Tumisu (CC0), Pixabay

Herr Iwanow, die BaFin hat ein Rundschreiben zur Nutzung von Bonitätsbeurteilungen durch Ratingagenturen konsultiert. Was genau bedeutet das für Banken und Finanzinstitute?

Michael Iwanow: Grundsätzlich bestätigt die BaFin mit diesem Rundschreiben, dass Banken weiterhin Bonitätsbewertungen von anerkannten Ratingagenturen nutzen dürfen, wenn sie das Kreditrisiko gegenüber anderen Instituten bewerten. Entscheidend ist aber, dass diese Bonitätsbeurteilungen von der Annahme einer impliziten staatlichen Unterstützung ausgehen. Das ist eine wesentliche Klarstellung, weil es Banken weiterhin ermöglicht, sich auf externe Ratings zu stützen, statt selbst umfassende interne Kreditrisikobewertungen durchzuführen.

Welche praktische Bedeutung hat diese Regelung für die Finanzbranche?

Michael Iwanow: In der Praxis bedeutet das, dass Banken weiterhin externe Ratings nutzen können, um ihre Kapitalanforderungen unter der Kapitaladäquanzverordnung (CRR) zu berechnen. Das ist für viele Institute wichtig, da interne Risikomodelle aufwendig und teuer sind. Gleichzeitig gibt es aber eine neue Meldepflicht: Banken müssen der BaFin anzeigen, wenn sie Bonitätsbeurteilungen von Ratingagenturen nutzen, die auf staatliche Unterstützung setzen. Das erhöht den regulatorischen Aufwand.

Sehen Sie darin eher eine Erleichterung für die Banken oder zusätzliche Hürden?

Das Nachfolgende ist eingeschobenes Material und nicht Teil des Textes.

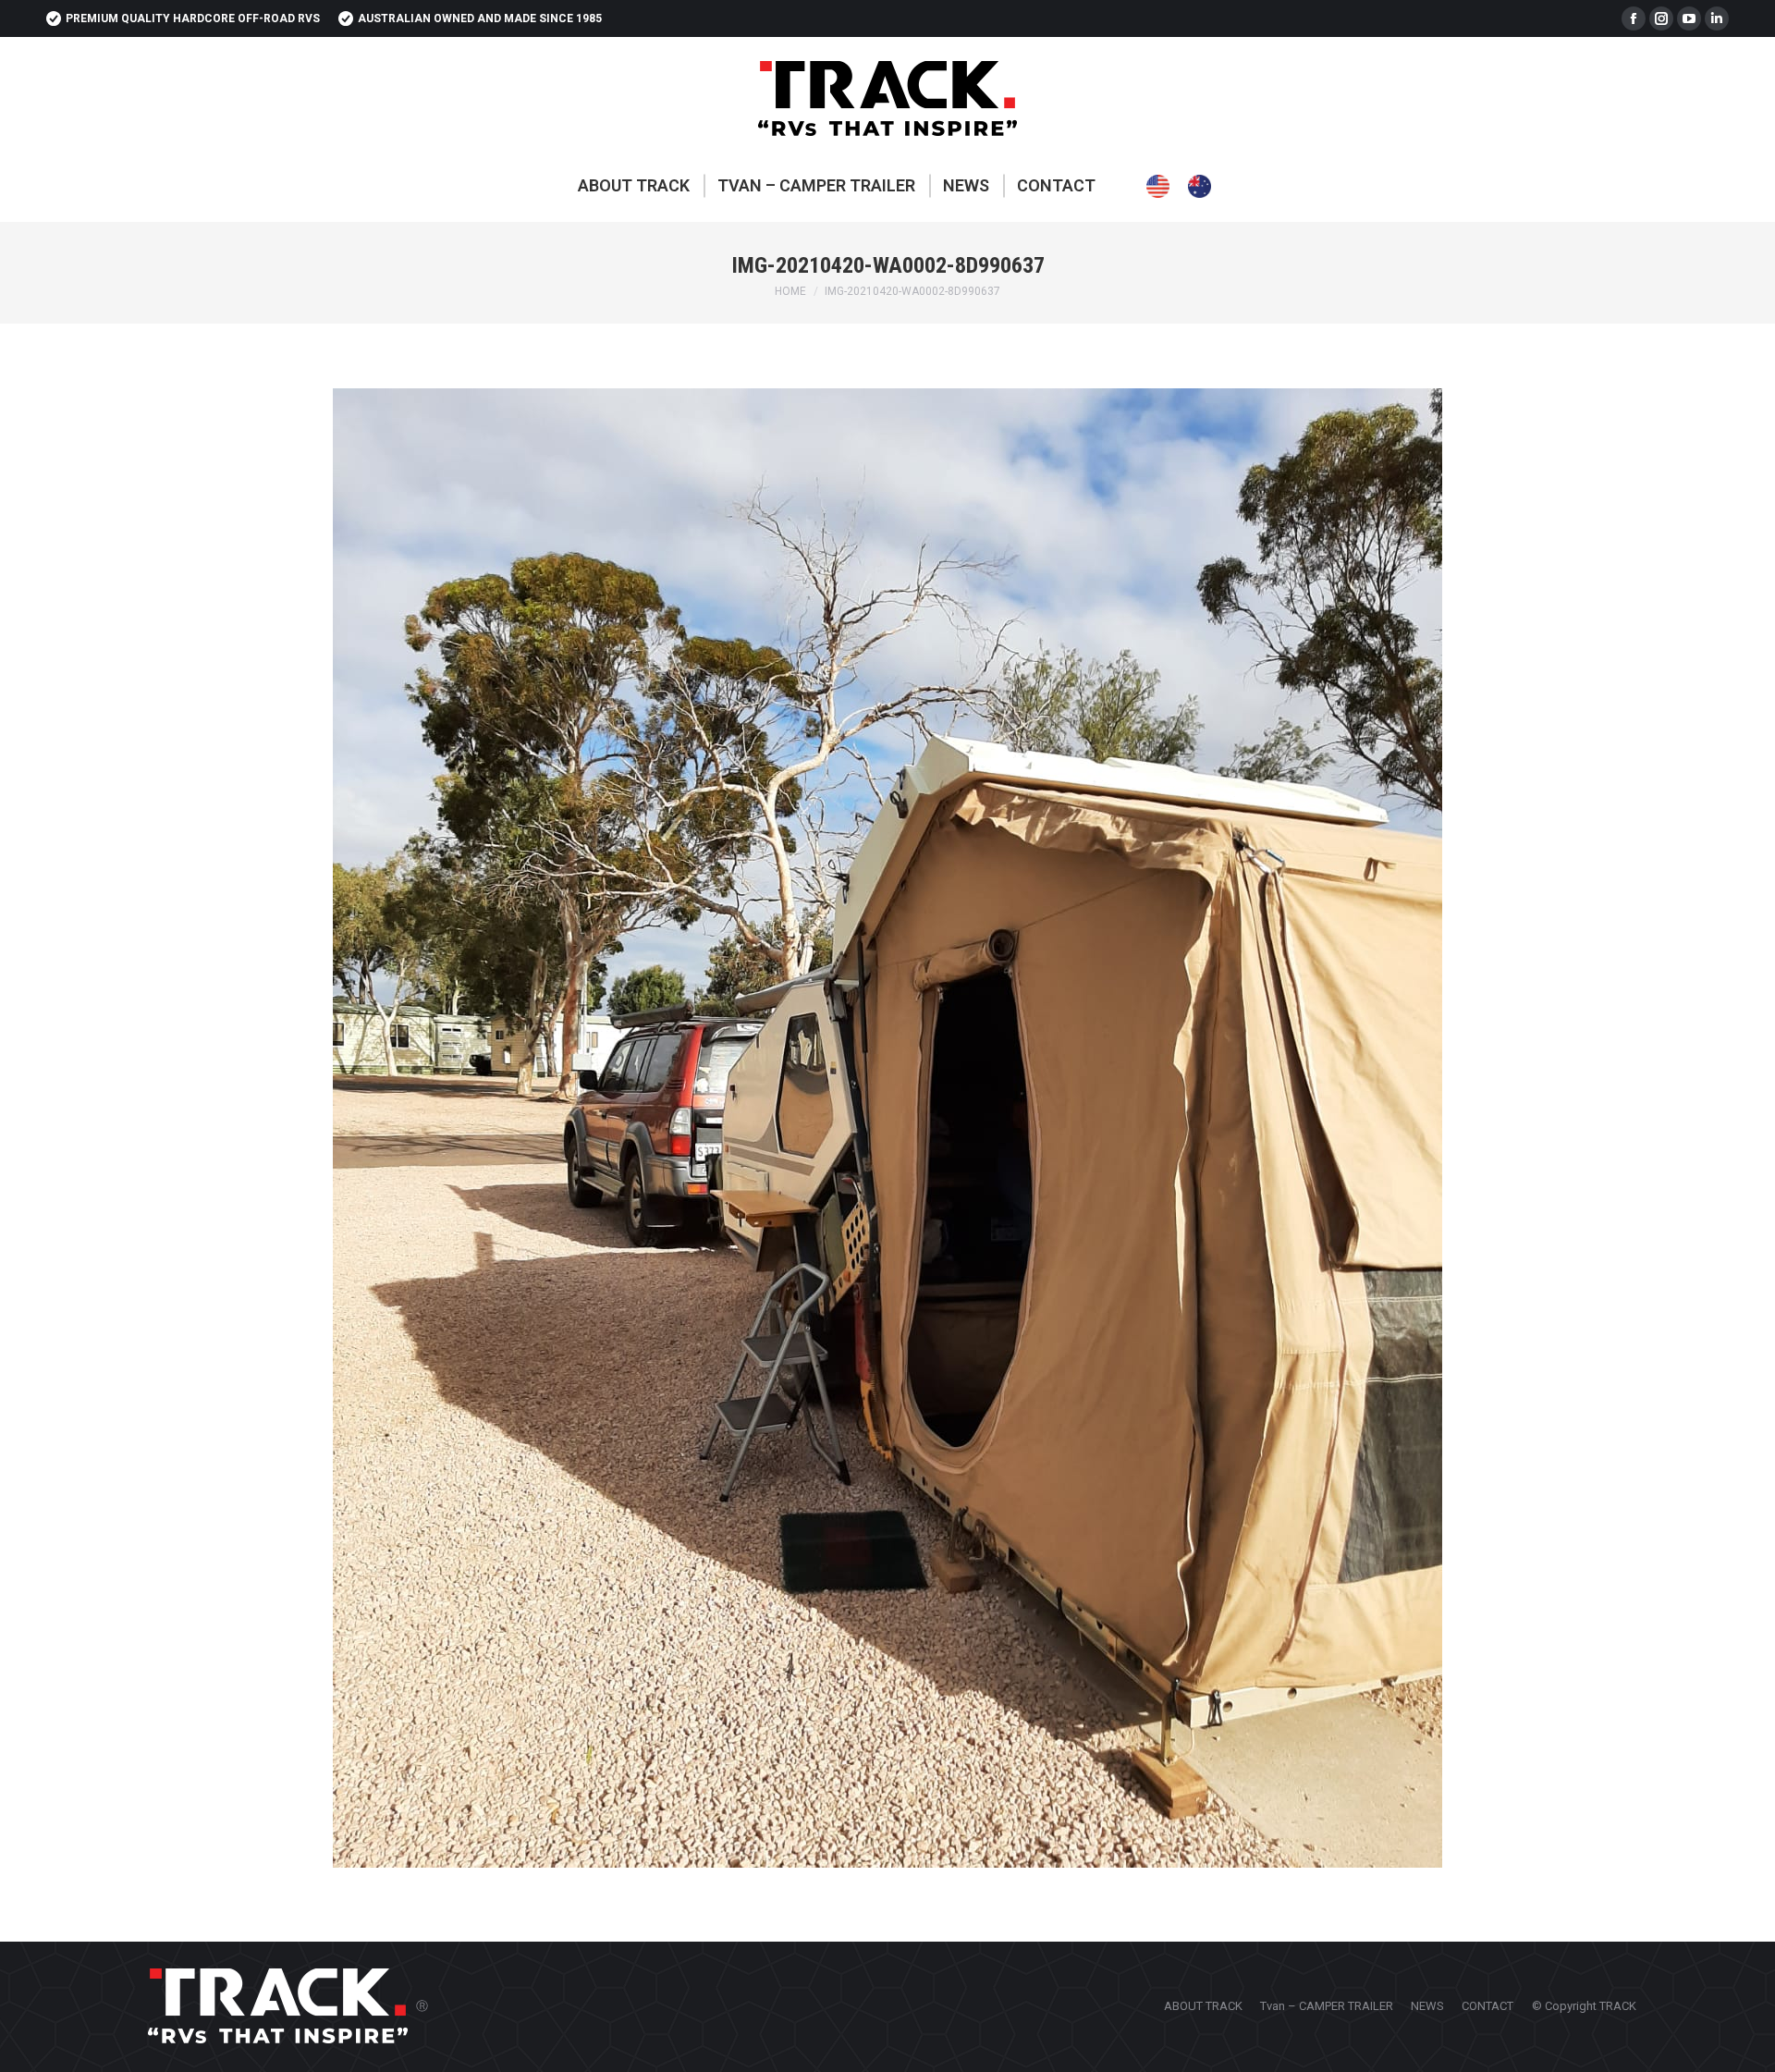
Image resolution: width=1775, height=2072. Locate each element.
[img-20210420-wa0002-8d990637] (887, 1128)
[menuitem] (634, 185)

Michael Iwanow: Beides. Einerseits sorgt die Regelung für mehr Rechtssicherheit und ermöglicht es Banken, weiterhin externe Ratings zu verwenden, ohne ihre Risikobewertung komplett umstellen zu müssen. Andererseits bedeutet die neue Anzeigepflicht auch zusätzliche Bürokratie. Banken müssen genau dokumentieren, auf welche Ratings sie sich stützen und wie diese zustande gekommen sind.

Warum ist die Frage der staatlichen Unterstützung so wichtig?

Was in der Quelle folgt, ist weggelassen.